Distributed Training
====================

Despite the popularity of meta-learning, research in meta-learning has largely been limited to
small-scale setups due to the memory and computation bottlenecks. In detail, meta-learning
oftentimes requires second-order gradient information (i.e., Hessian) and/or multiple
forward/backward computations.

Distributed training emerges as a natural solution to mitigate above issues. To keep up with the
recent trend of large foundation models, Betty supports various distributed training strategies
for meta-learning such as distributed data parallel (DDP) and ZeRO redundancy optimizer (ZeRO).
Most importantly, users can enable these featuers with (1) *one-liner change* in
``EngineConfig``, and (2) launch distributed training PyTorch's native elastic launcher like
``torchrun``.


EngineConfig
------------

In Betty, we provide mulitple distributed training strategies. In v0.2.0, Betty *stably*
supports:

- Distributed Data Parallel (`DDP <https://pytorch.org/tutorials/intermediate/ddp_tutorial.html>`_).
- Zero Redundancy Optimizer (`ZeRO <https://pytorch.org/tutorials/recipes/zero_redundancy_optimizer.html>`_).

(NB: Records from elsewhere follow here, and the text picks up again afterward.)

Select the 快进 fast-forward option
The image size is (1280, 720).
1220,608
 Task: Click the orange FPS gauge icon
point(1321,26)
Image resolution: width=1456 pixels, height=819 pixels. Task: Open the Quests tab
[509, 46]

and also experimentally supports:

- Fully Sharded Data Parallel (`FSDP <https://pytorch.org/tutorials/intermediate/FSDP_tutorial.html>`_).

To enable above features, users can simply need to set ``strategy`` attribute in ``EngineConfig``
to user's preferred distributed training strategy as follows.

.. code:: python

    # DDP
    engine_config = EngineConfig(strategy="distributed", train_iters=3000, ...)

    # ZeRO
    engine_config = EngineConfig(strategy="zero", train_iters=3000, ...)

    # FSDP (experimental)
    engine_config = EngineConfig(strategy="fsdp", train_iters=3000, ...)

Launch
------

Once the ``strategy`` is configured in ``EngineConfig``, users can launch distributed
training as a normal PyTorch distributed training job via their native (elastic) launcher.
Depending on user's PyTorch version, some launchers may not be supported. Here, we provide
examples of using PyTorch's distributed launchers. More detailed instructions can be found
in PyTorch's official `Tutorial <https://pytorch.org/docs/stable/elastic/run.html>`_.

- PyTorch version :math:`\geq 1.10`

.. code::

    # simple
    torchrun train_script.py

    # detailed
    torchrun --rdzv_backend=c10d --rdzv_endpoint=MASTER_ADDR --nproc_per_node=NUM_GPUS --nnodes=NUM_NODES train_script.py


- PyTorch version :math:`< 1.10`

.. code:: 
    
    # simple
    python -m torch.distributed.launch --use_env train_script.py

    # detailed
    python -m torch.distributed.launch --nproc_per_node=NUM_GPUS --nnodes=NUM_NODES --node_rank=NODE --master_addr=MASTER_ADDR --master_port=MASTER_PORT train_script.py

Note that ``torch.distributed.launch`` requires users to include ``--local_rank`` in
``argparse`` as below:

.. code:: python

    import argparse
    parser = argparse.ArgumentParser()
    parser.add_argument("--local_rank", type=int)
    args = parser.parse_args()

    local_rank = args.local_rank


Behind the scene, Betty takes care of patching (1) module, (2) optimizer,
(3) data loader, (4) lr scheduler, (5) loss scaler (for mixed-precision training)
automatically for users.